El 33,5 por ciento de las 1.744 pruebas realizadas en 2025 por el servicio de Alergología del Hospital Universitario Nuestra Señora de Candelaria, dependiente de la Consejería de Sanidad del Gobierno de Canarias, detectaron hipersensibilidad a frutos secos y marisco.
Estas pruebas se practicaron a 1.164 pacientes, quienes también presentaron reacciones a alimentos como leche, huevo, pescado o verduras. De forma concreta, el 18,2 por ciento de los casos correspondieron a alergias a frutos secos y el 15,2 por ciento a marisco.
Principales alimentos causantes de alergias en el hospital
Tras frutos secos y marisco, las intolerancias se registraron en un 10,9 por ciento en diversas frutas, 8 por ciento en leche y huevo respectivamente, 5 por ciento en pescado y 3,6 por ciento en cereales. Otras alergias estuvieron relacionadas con cereales, legumbres y un grupo clasificado como “otros alimentos”, que representan el 21,3 por ciento del total.
El porcentaje de casos es similar entre hombres y mujeres, aunque se concentra especialmente en dos grupos de edad: los pacientes entre 10 y 20 años, que suman un 24 por ciento, y quienes tienen entre 40 y 50 años, con un 26,7 por ciento.
Distribución por edades y recomendaciones durante el verano
El número de diagnósticos es menor en la infancia temprana, entre 0 y 10 años, y se registra un descenso progresivo a partir de los 50 años. Los especialistas explican que las alergias alimentarias se producen cuando el sistema inmunológico reacciona erróneamente ante una proteína alimentaria considerada como amenaza.

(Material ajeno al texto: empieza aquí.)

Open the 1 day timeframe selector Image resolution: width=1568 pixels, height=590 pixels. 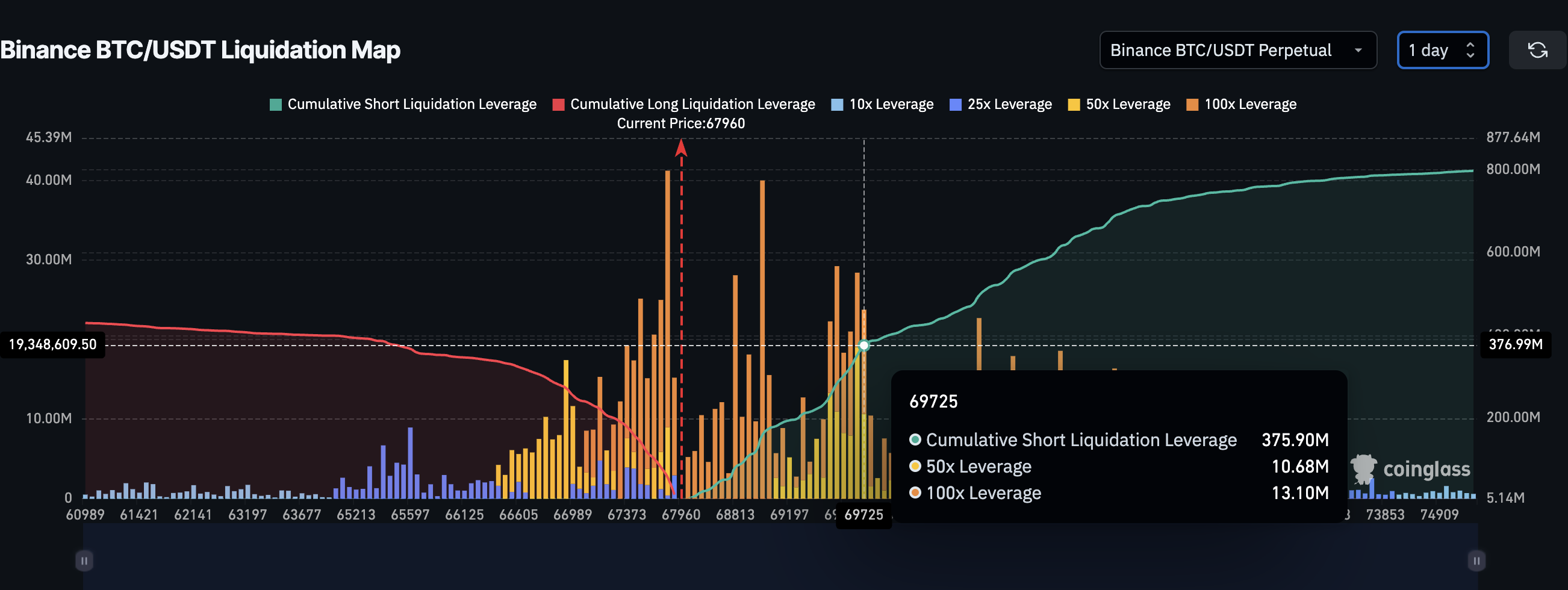(1443, 50)
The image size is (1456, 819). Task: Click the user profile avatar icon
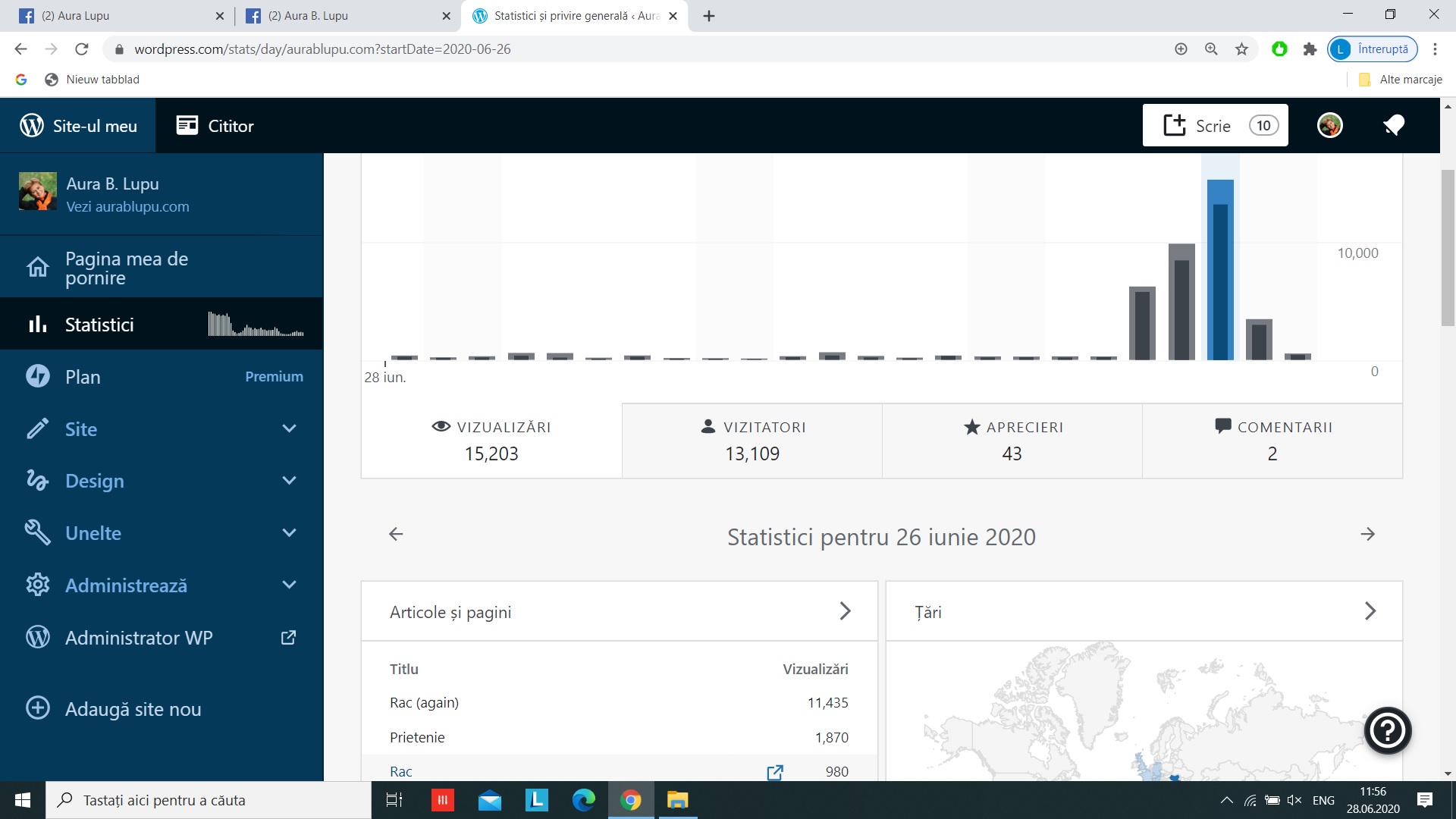[x=1329, y=126]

Con la llegada del verano, es fundamental prestar atención a la presencia de estos alimentos en las ingestas, especialmente al leer detenidamente los ingredientes de los productos y comunicar las alergias al personal de locales y restaurantes. También es importante recordar el riesgo de la contaminación cruzada.
Atención pediátrica y manejo ante ingestas accidentales
En los pacientes pediátricos, el hospital subraya la importancia de una educación adecuada en los centros escolares y en el entorno cercano para que conozcan qué alimentos evitar y cómo identificar síntomas de alergia.
Ante una ingesta accidental, es necesario reconocer rápidamente síntomas que varían desde urticaria o picor en la boca hasta dificultad para respirar, mareos o pérdida de conocimiento. Los pacientes diagnosticados pueden portar autoinyectables de adrenalina, que deben aplicarse de inmediato tras el consumo.
Sin embargo, los profesionales recuerdan que aun si se observa mejora tras el uso del autoinyector, es imprescindible acudir a urgencias y permanecer en observación por el riesgo de presentarse una “reacción bifásica”, es decir, una segunda aparición de síntomas horas después.